**Task requirements**
1/ Return the passage of the workers' compensation text from "Class code 9178" up to and including "baseball and basketball.".
2/ According to the workers' compensation text, which sports fall under non-contact sports in class code 9178?
3/ Continue the text on workers' compensation for professional athletes from where it stops.

**Text provided**
========
Based upon the Court's ruling, a Texas-size door has been opened for all professional athletes in the state to access the robust medical benefits of the workers comp system.

The decision may not help many retired pro athletes, because it may be too late for them to seek workers' compensation; the statute of limitations may have run on their potential claims. (Most states require that claims be filed within 2 years or less of the occurrence.) Going forward, I would not be surprised to see players routinely file comp claims immediately after injuries, knowing that they will not qualify for benefits in the short run, but protecting their interests once they quit the game.

Rate Setting Dilemma
If professional athletes are increasingly successful in their efforts to win workers comp benefits, insurance carriers and regulators will face an interesting dilemma: determining an actuarially defensible rate for coverage. Right now, the Scopes classification manual offers just two classes for professional athletes:


Class code 9178 Athletic Team or Park: Non-Contact sports. Applies to players, coaches, managers or umpires and includes all players on the salary list of the insured, whether regularly played or not. Non-contact sports include baseball and basketball.

NOTE: Authors of the Manual obviously did not see the Detroit Piston "bad boys" in their prime!
========
(Saved entries)
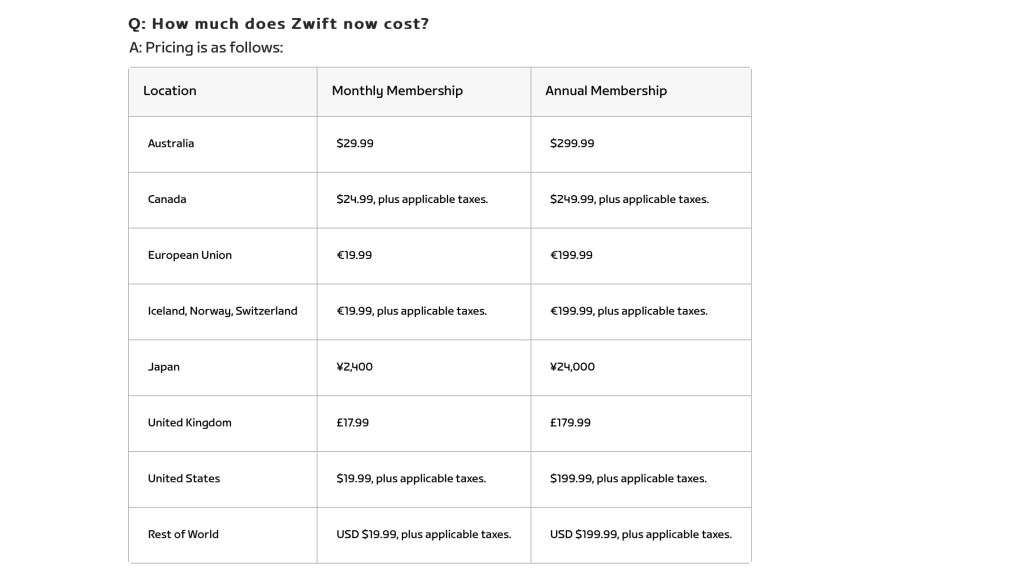Image resolution: width=1024 pixels, height=576 pixels.
Task: Click Japan's ¥2,400 monthly price
Action: (x=355, y=367)
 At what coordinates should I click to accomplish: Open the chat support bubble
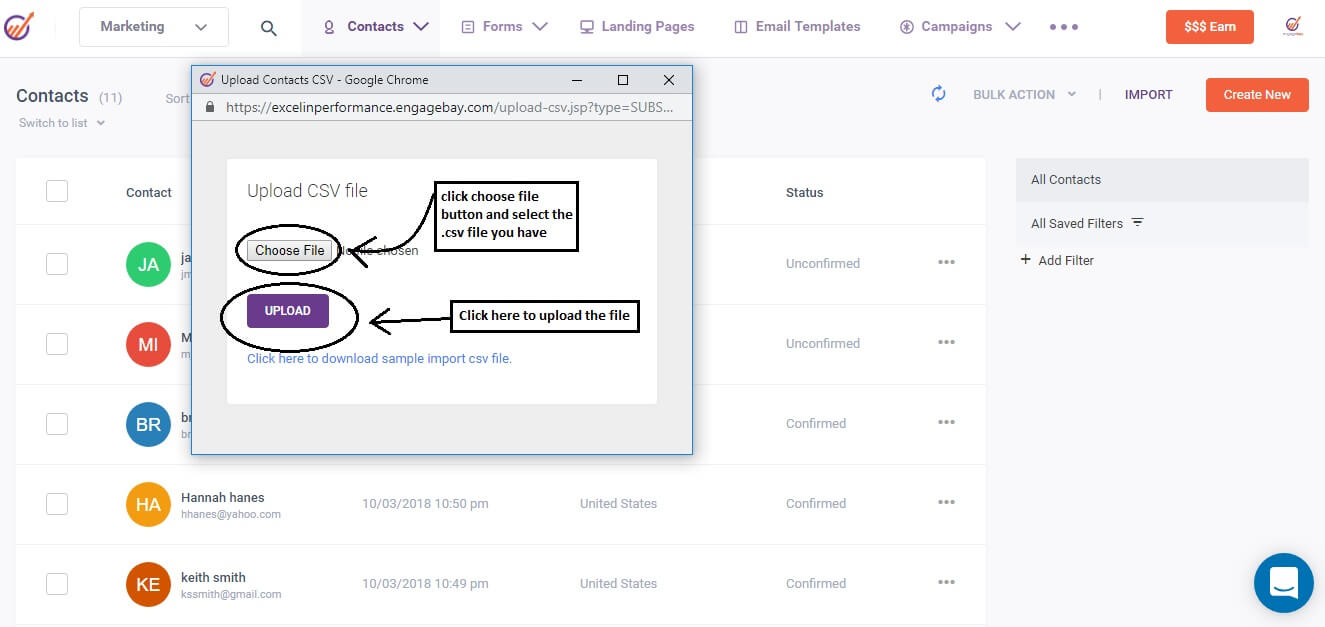click(x=1284, y=582)
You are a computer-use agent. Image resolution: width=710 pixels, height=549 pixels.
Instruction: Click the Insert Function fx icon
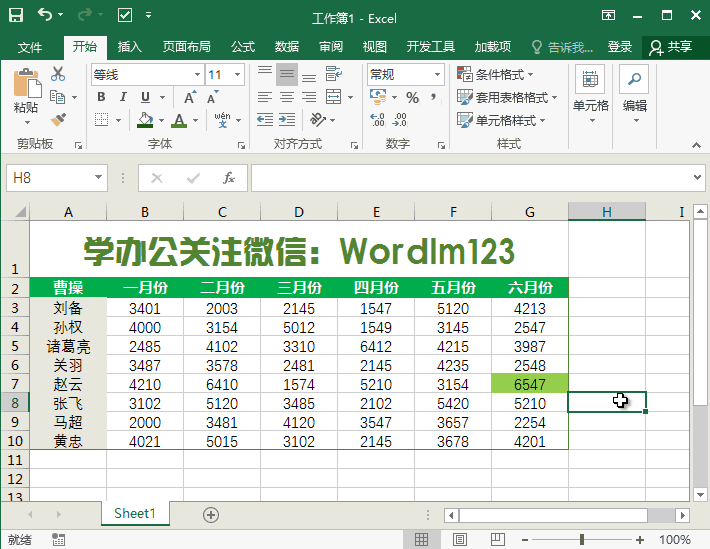[x=229, y=178]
========
**Answers**
1/
Class code 9178 Athletic Team or Park: Non-Contact sports. Applies to players, coaches, managers or umpires and includes all players on the salary list of the insured, whether regularly played or not. Non-contact sports include baseball and basketball.

2/ Baseball and basketball.

3/
Class code 9179 Athletic Team or Park: Contact Sports. Applies to players, coaches, managers or umpires...Contact sports include football, hockey and roller derbies.

As a point of reference, the current rate for class 9178 in Massachusetts is $23.11. Oddly enough, the rate for 9179 (contact sports) is slightly lower at $22.55. That is well below the rates for roofers and steel erectors.

NCCI might want to consider some serious revisions to the Scopes Manual. To begin with, separate classes are needed for coaches (relatively modest exposures) and players (huge exposures). They might even want to approach it in a manner similar to the construction industry, where the payroll is broken out by activity: field goal kickers, for example, are lower risks than lineman. Running backs are always at risk for knee injuries. And after the most recent SuperBowl, it appears that quarterbacks take their lives in their hands with every snap of the ball.

A Parallel Universe?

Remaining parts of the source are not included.